“This is fantastic, we've got so many tree huggers and so many investors in one room!”

These words were exclaimed by one enthusiastic entrepreneur who couldn't contain his excitement at last month's Essential Cleantech conference in London. Hosted by the Cambridge-based venture research group Library House, the event brought together some of the most significant players in the European and global clean technology investment sector including investors, entrepreneurs, corporates and journalists.

The choice of venue may have been a bit intimidating for the speakers. Hosted at the BFI IMAX theatre in London, the event featured gigantic images of the panelists projected on the larger-than-life screen behind them. The speakers included Uwe Albrecht, managing partner at Siemens Venture Capital; Richard Barrington, head of British and Irish public policy for Sun Microsystems; Ken Carter, energy manager for Tesco; and Ziad Tassabehji, a director with the Abu Dhabi Future Energy Company.

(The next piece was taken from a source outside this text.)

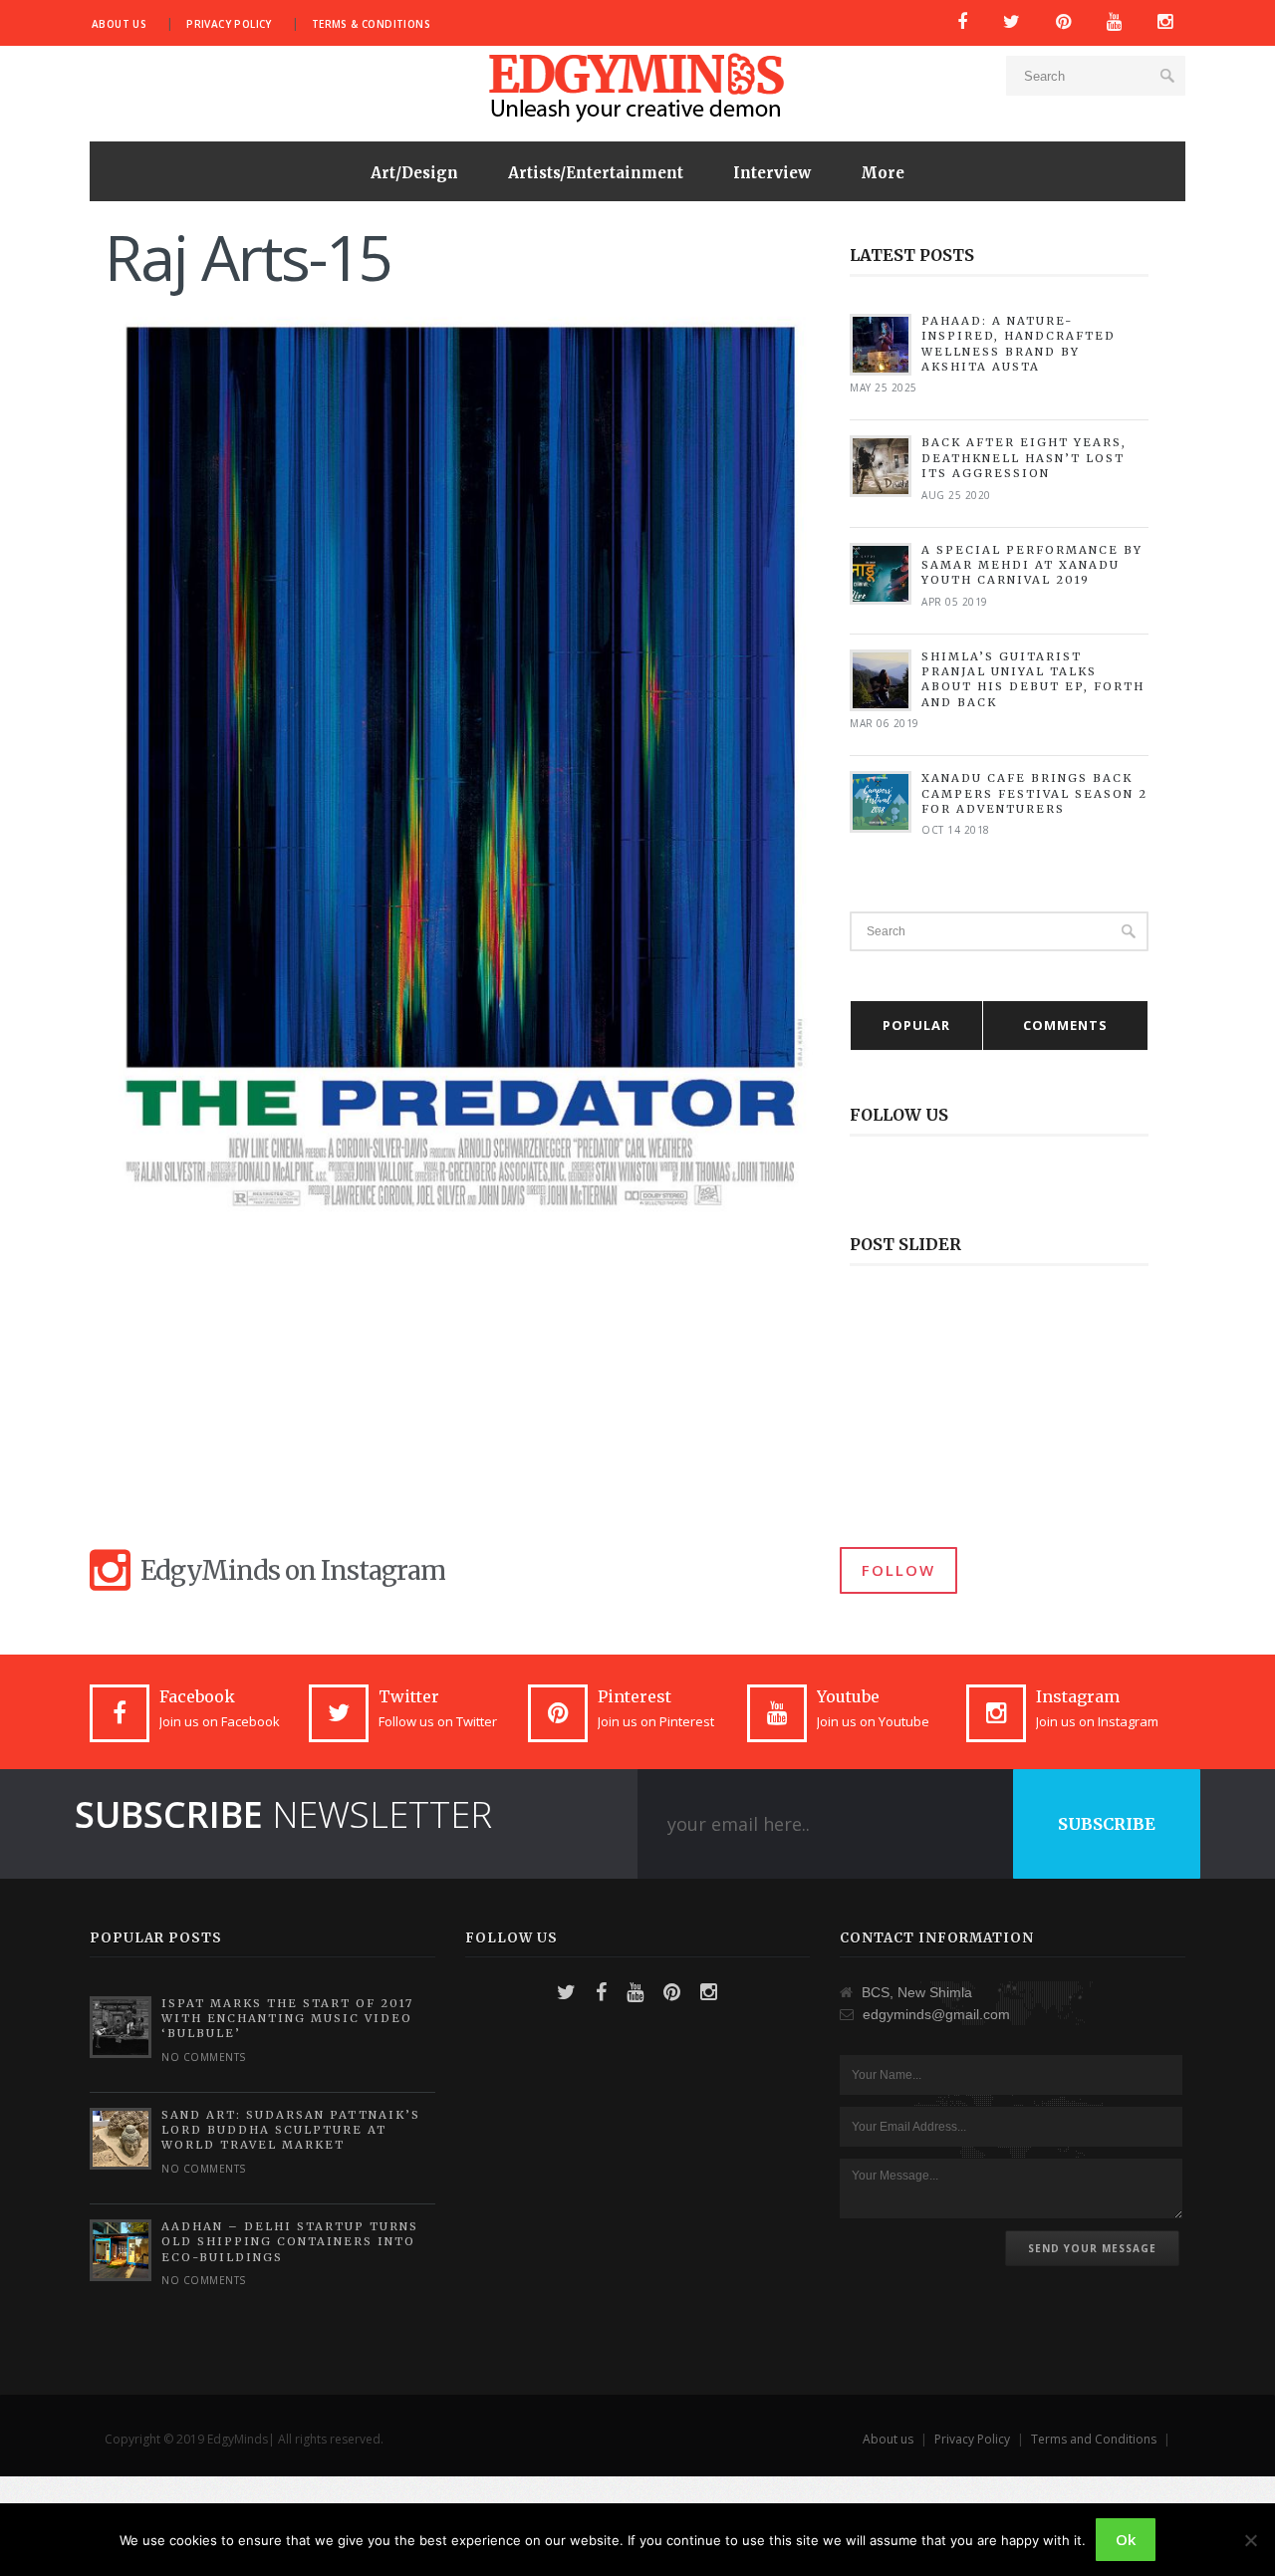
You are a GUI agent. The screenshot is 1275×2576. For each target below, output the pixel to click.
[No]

With all speakers in agreement that venture capital has an important, if not the most important role to play in developing technologies that can solve the climate crisis, the question became how to make sure Europe is on the forefront of that innovation. A report unveiled by Library House at the conference had some worrying signs. The report shows that although cleantech venture capital in Europe has grown dramatically since 2000 against a backdrop of falling activity in other sectors, the US is far surpassing Europe in cleantech investing. US investors participated in more cleantech deals in Europe itself than investors from any European country except the UK last year. Public sector support for cleantech companies in Europe outside of the UK has been positively dismal. Although in the UK the public sector participates in over 45 percent of all cleantech deals, the average for the whole of Europe is just 14.7 percent.

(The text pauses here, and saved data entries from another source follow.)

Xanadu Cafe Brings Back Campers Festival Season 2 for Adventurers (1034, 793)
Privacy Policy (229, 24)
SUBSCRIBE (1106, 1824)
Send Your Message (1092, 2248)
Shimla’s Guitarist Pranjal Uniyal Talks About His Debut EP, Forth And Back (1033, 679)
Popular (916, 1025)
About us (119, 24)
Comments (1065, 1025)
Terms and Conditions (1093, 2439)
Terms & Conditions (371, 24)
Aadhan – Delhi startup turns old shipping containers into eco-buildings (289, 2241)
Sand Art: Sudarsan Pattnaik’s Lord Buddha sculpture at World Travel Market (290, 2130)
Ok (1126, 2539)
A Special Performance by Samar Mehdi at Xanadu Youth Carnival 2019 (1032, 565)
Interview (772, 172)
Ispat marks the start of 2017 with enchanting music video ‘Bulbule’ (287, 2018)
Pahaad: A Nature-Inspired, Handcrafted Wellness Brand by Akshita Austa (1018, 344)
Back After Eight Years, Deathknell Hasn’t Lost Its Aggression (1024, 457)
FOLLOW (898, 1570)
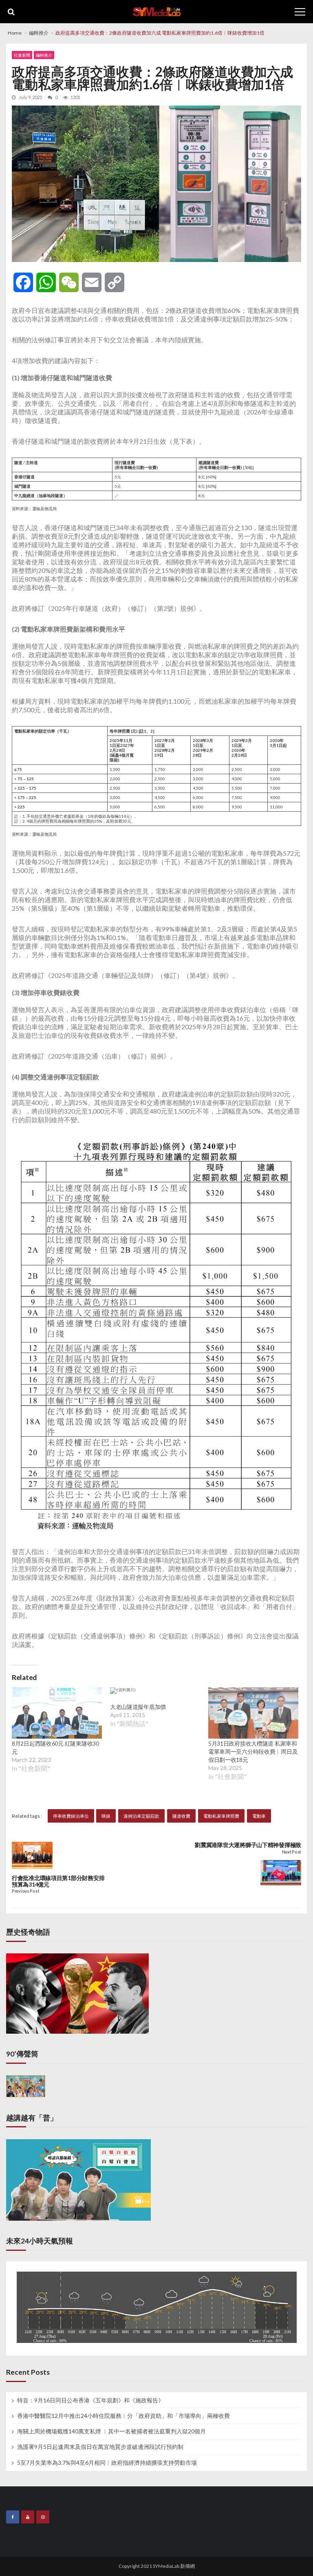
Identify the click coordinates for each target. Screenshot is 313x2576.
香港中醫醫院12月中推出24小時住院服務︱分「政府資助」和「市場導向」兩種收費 (123, 2415)
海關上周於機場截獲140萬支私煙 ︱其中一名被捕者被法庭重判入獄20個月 (111, 2431)
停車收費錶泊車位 (71, 1816)
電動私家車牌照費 (221, 1816)
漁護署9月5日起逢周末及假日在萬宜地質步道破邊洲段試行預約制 (100, 2446)
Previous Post (25, 1891)
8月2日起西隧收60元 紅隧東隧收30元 (55, 1747)
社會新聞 (22, 55)
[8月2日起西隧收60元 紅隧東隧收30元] (57, 1713)
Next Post (291, 1852)
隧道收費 (181, 1816)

At the same time the report shows that investment in these technologies in Europe, which include alternative energy solutions, solar panels, material innovation and other technologies for reducing carbon emissions, is heating up. In 2006, over €400 million ($544 million) in venture capital money was invested in 95 deals, bringing the total money deployed in the sector in Europe past the €1 billion mark. In total 217 cleantech innovation companies are currently venture-backed in Europe, with just over 40 percent of these located in the UK. These UK investments have been helped by public sector backed funds such as the Carbon Trust, which is the first such cleantech-dedicated fund in the UK.

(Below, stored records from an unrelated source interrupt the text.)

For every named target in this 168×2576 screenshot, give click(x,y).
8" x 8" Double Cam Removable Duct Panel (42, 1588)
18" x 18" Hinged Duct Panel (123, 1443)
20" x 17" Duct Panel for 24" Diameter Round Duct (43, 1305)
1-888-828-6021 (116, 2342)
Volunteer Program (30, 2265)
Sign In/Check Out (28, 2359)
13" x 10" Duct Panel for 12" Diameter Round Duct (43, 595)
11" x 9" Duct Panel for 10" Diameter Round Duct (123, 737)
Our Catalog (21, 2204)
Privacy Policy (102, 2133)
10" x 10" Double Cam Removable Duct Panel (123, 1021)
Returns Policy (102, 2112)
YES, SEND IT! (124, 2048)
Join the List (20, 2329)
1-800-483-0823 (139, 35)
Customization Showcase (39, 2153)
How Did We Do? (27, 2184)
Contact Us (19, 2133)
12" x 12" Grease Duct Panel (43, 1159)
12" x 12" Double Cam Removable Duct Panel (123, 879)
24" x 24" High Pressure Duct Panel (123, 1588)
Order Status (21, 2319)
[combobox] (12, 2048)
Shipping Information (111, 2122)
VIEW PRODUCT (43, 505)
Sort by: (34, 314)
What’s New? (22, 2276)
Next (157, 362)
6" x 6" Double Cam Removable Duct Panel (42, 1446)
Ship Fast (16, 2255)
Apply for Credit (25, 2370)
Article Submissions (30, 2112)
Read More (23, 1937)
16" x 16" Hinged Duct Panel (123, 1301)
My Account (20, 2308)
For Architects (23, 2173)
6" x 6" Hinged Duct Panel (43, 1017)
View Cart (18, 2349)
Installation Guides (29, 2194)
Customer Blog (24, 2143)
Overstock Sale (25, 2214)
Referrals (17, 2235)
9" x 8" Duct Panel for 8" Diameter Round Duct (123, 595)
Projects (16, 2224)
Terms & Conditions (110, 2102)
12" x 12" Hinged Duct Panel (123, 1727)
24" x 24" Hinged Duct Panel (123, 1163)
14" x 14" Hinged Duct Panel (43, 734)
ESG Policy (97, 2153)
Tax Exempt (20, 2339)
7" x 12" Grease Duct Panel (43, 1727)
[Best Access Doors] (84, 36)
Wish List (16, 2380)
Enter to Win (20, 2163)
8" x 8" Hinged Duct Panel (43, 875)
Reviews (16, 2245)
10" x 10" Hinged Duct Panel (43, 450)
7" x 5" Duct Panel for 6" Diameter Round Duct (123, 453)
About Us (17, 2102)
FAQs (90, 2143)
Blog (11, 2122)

But although governments can help by increasing public funding, the entrepreneurs and investors at the conference all seemed to think that business would be the real leader in the sector. Abu Dhabi Future Energy Company director Ziad Tassabehji pointed out that even if every country in the world signed on to the Kyoto Protocol and reduced their emissions by the EU goal of 20 percent, it still wouldn't solve the carbon problem. “The only way this will be solved is by developing many, many new technologies,” he told the audience. Jeremy Leggett, founder of solar panel producer Solarcentury, agreed.“In my view, business is taking this more seriously than government,” he said.

Library House CEO Doug Richard said that in his opinion the hottest thing to watch in the sector is lighting. “If I had to invest in one thing I would invest in LED lightbulbs,” he said. Such lightbulbs, which are currently being developed, may be able to provide low-power lighting solutions that are actually adequate, something that industry has failed to achieve so far. Richard added that some of the companies and their products to watch across Europe include Norwegian solar cell producer Norsun, German fuel cell producer PEMEAS, Scottish offshore wave energy company Ocean Power Delivery, and Swedish solar air conditioning company Climate Well. He also noted that many of the companies that have been working on developing component solutions over the past several years are now preparing to unveil commercial packages. This means that significant returns may be just around the corner. In many ways, Richard noted, the cleantech market today resembles the IT industry 20 years ago. But it remains to be seen whether this technology will receive the public sector support of 20 years ago as well.